* [The task]
What you should copy is the line containing "Task: Click the Factoreal" and all lines after it in the entries below, exactly and without anything added.

* [Records]
>>>>>
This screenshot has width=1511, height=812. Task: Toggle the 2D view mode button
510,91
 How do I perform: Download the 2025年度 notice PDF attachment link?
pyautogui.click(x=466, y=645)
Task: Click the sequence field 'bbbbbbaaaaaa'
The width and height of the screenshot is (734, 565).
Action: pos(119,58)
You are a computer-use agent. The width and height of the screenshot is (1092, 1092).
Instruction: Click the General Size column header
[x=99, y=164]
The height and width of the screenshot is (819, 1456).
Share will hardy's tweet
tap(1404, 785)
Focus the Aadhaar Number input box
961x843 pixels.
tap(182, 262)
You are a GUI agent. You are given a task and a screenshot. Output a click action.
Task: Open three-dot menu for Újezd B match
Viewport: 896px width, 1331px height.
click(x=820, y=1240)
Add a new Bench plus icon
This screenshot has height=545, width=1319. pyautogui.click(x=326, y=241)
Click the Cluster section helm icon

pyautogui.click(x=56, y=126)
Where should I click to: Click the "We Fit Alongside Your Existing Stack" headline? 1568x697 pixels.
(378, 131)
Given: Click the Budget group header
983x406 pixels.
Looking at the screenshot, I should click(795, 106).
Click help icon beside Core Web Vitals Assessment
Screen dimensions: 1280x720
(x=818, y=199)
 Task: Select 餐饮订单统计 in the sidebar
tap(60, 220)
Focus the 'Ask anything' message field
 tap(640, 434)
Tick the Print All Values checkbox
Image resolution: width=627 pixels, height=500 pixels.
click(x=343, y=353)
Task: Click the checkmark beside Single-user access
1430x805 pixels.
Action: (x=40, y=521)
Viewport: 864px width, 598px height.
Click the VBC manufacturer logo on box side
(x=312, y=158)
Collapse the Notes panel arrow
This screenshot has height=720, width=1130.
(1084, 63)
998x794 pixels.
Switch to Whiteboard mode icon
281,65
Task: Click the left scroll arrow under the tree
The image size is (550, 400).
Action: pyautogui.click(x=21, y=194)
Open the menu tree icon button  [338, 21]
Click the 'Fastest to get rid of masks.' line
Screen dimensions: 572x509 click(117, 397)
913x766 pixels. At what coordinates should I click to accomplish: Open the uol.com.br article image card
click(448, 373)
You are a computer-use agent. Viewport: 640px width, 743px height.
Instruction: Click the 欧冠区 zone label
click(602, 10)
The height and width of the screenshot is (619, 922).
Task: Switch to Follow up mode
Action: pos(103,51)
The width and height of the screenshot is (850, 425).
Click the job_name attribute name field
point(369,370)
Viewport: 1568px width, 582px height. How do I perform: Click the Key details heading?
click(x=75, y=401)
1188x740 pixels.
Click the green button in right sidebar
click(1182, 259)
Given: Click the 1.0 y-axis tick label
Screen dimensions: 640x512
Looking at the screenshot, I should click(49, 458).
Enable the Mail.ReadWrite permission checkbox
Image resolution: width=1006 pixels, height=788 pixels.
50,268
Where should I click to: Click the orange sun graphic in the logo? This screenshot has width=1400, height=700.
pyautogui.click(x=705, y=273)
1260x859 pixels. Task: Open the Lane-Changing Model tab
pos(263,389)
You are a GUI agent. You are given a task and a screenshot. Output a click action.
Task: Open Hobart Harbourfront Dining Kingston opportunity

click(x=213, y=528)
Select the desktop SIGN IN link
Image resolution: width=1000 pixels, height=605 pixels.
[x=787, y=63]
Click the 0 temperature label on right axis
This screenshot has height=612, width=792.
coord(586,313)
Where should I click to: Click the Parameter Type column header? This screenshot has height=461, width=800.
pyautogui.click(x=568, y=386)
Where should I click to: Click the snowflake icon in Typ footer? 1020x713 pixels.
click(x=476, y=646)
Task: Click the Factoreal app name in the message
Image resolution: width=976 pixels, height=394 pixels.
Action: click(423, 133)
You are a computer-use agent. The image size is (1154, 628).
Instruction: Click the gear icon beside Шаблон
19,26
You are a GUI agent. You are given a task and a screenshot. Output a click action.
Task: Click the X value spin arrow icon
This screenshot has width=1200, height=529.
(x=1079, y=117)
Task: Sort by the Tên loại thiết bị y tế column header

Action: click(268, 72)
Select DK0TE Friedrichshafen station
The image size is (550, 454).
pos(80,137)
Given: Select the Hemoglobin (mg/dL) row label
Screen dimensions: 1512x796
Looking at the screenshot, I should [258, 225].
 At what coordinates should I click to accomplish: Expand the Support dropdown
<<<<<
* [Task response]
Task: Click the Factoreal app name in the message
Image resolution: width=976 pixels, height=394 pixels.
Action: click(423, 133)
You are a computer-use agent. The image size is (1154, 628).
Instruction: Click the gear icon beside Шаблон
19,26
You are a GUI agent. You are given a task and a screenshot. Output a click action.
Task: Click the X value spin arrow icon
This screenshot has width=1200, height=529.
(x=1079, y=117)
Task: Sort by the Tên loại thiết bị y tế column header

Action: click(268, 72)
Select DK0TE Friedrichshafen station
The image size is (550, 454).
pos(80,137)
Given: Select the Hemoglobin (mg/dL) row label
Screen dimensions: 1512x796
Looking at the screenshot, I should [258, 225].
 At what coordinates should I click to accomplish: Expand the Support dropdown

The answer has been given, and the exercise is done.